**Exercise prompt:**
Transcribe the lines exactly, beginning with the one that contains "Ventilatie (629, 197)" and ending with the final line of the records. Do not transcribe pictures.
** Opening Extracted records block **
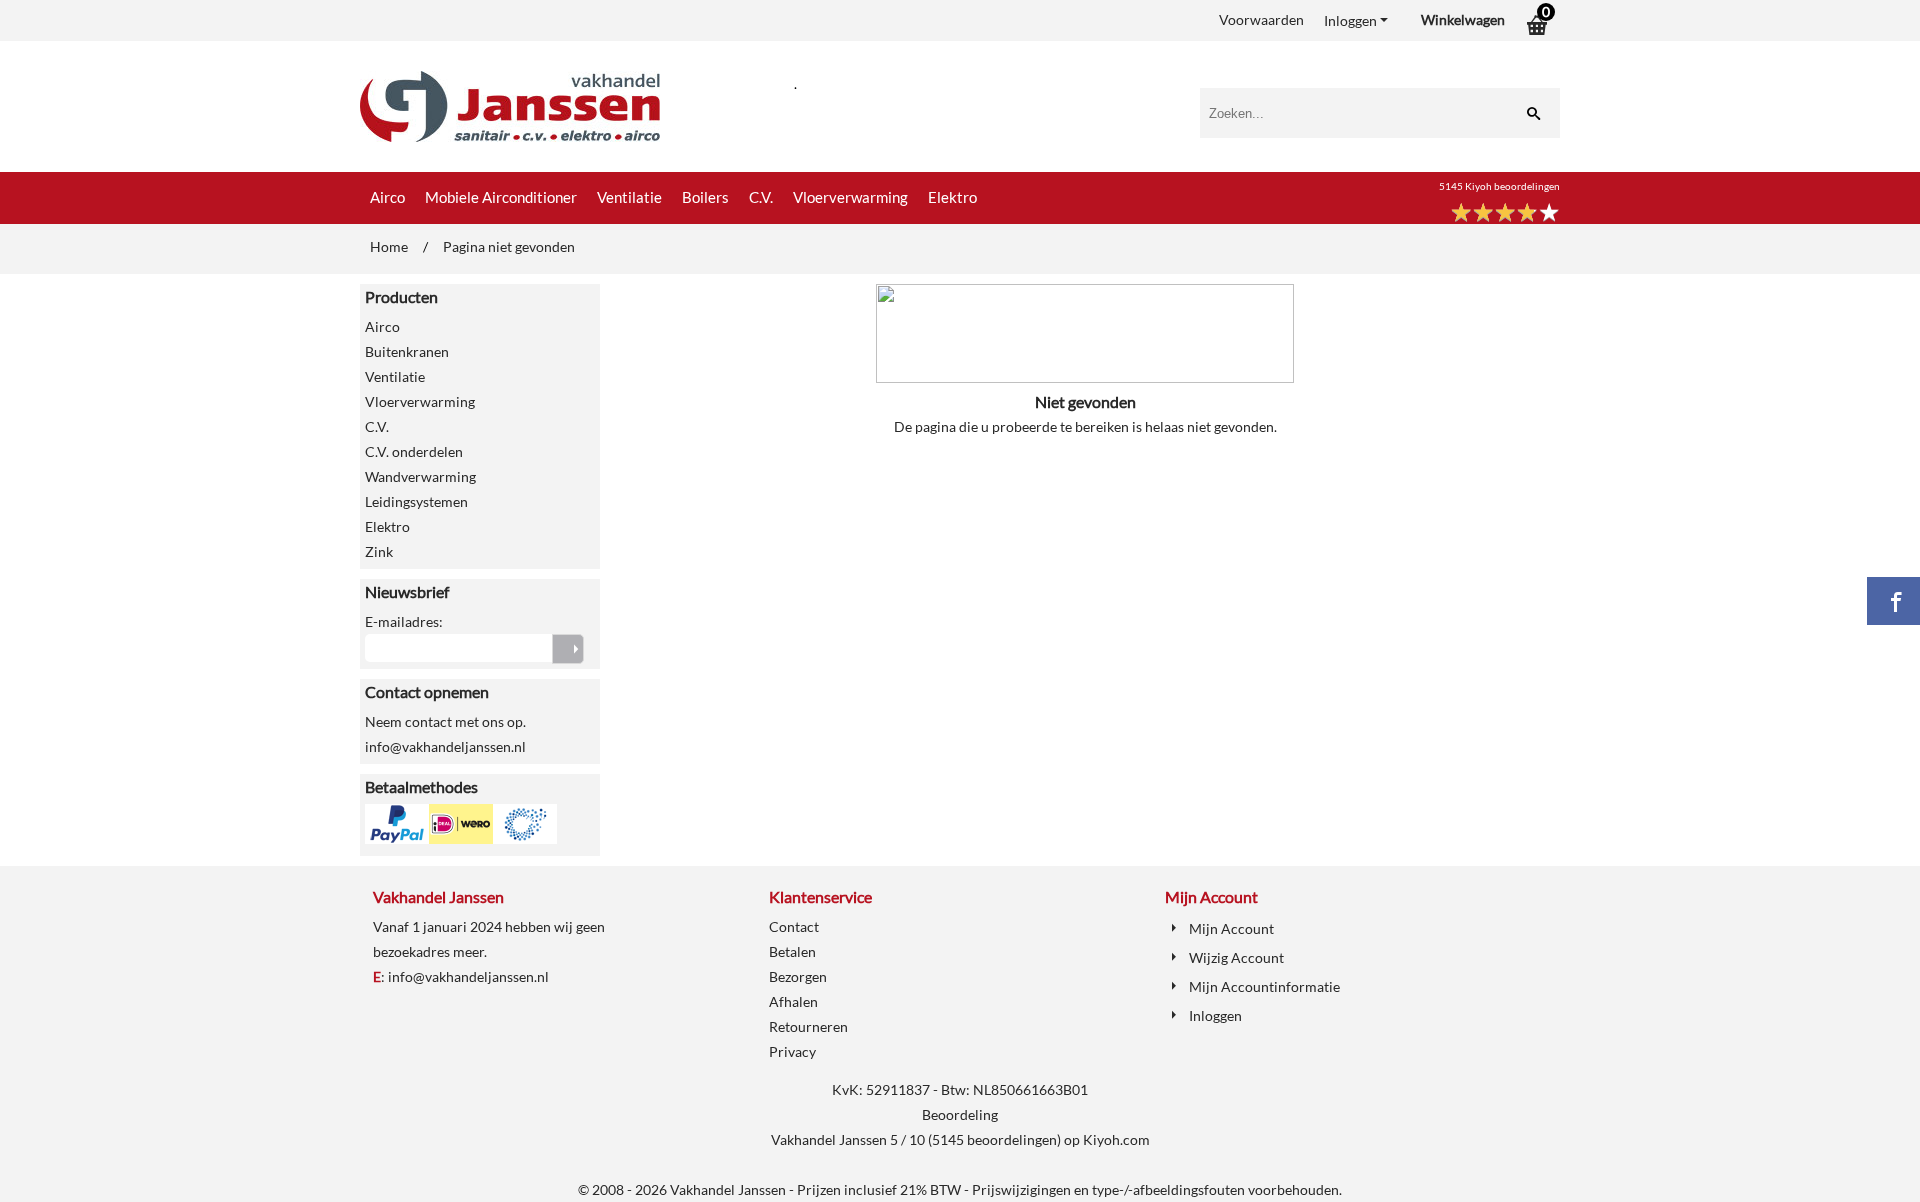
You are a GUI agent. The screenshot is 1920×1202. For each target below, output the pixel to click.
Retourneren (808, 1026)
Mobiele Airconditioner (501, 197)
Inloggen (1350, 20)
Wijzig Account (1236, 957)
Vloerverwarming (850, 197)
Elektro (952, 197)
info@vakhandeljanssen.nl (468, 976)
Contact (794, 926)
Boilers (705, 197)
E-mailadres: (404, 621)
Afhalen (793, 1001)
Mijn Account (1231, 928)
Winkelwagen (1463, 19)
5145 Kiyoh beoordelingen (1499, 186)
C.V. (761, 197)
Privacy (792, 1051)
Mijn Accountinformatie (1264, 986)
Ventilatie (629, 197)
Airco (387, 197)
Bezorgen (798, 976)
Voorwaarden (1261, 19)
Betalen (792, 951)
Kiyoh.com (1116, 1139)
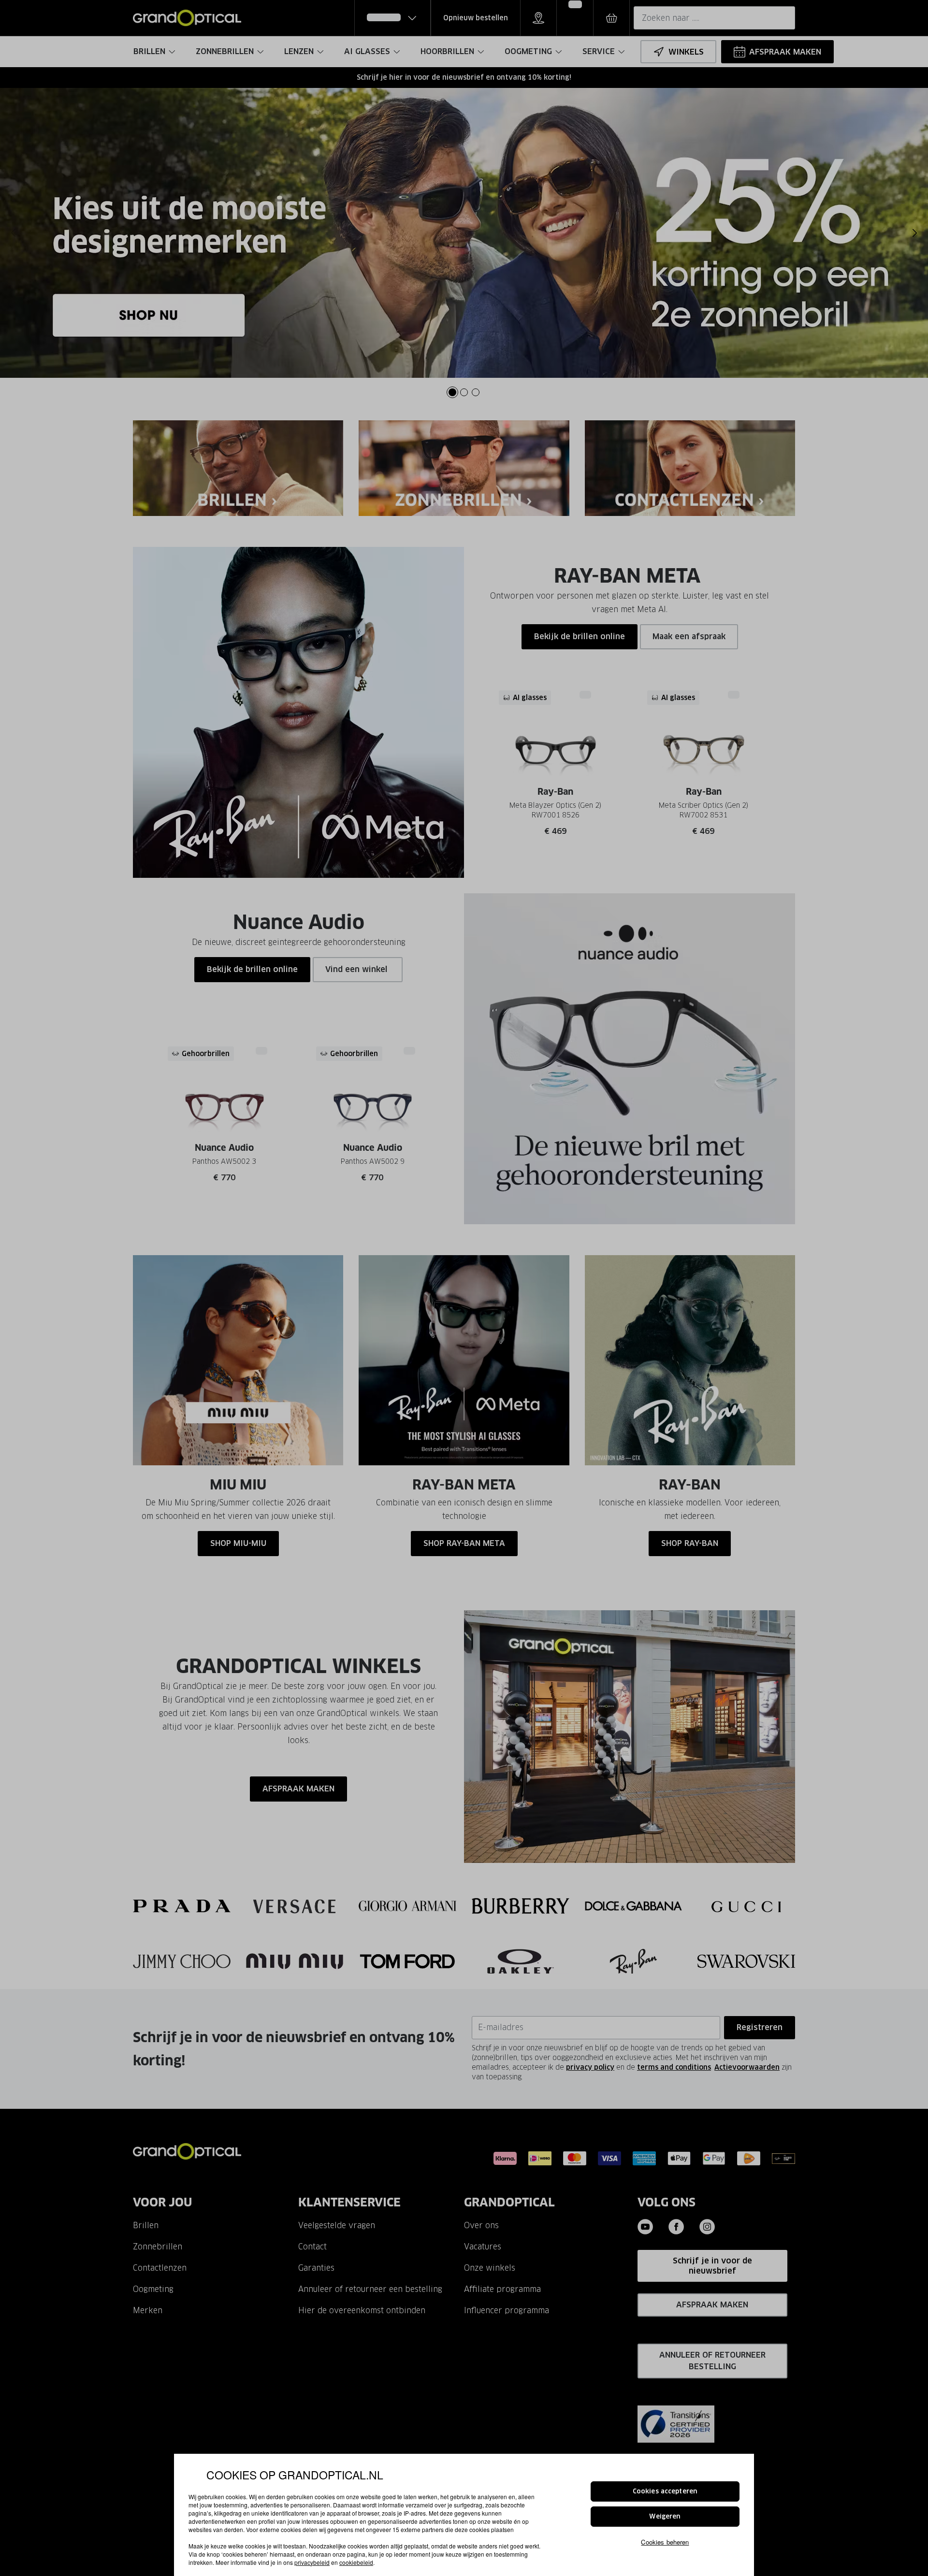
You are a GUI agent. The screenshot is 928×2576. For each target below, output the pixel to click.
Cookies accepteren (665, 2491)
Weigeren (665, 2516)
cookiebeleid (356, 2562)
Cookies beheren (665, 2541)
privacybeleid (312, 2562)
** Closing Extracted records block **
**Exercise result:**
Ventilatie (629, 197)
Airco (387, 197)
Bezorgen (798, 976)
Voorwaarden (1261, 19)
Betalen (792, 951)
Kiyoh.com (1116, 1139)
You are a GUI agent. The screenshot is 928×2576. For each target below, output the pixel to click.
Cookies accepteren (665, 2491)
Weigeren (665, 2516)
cookiebeleid (356, 2562)
Cookies beheren (665, 2541)
privacybeleid (312, 2562)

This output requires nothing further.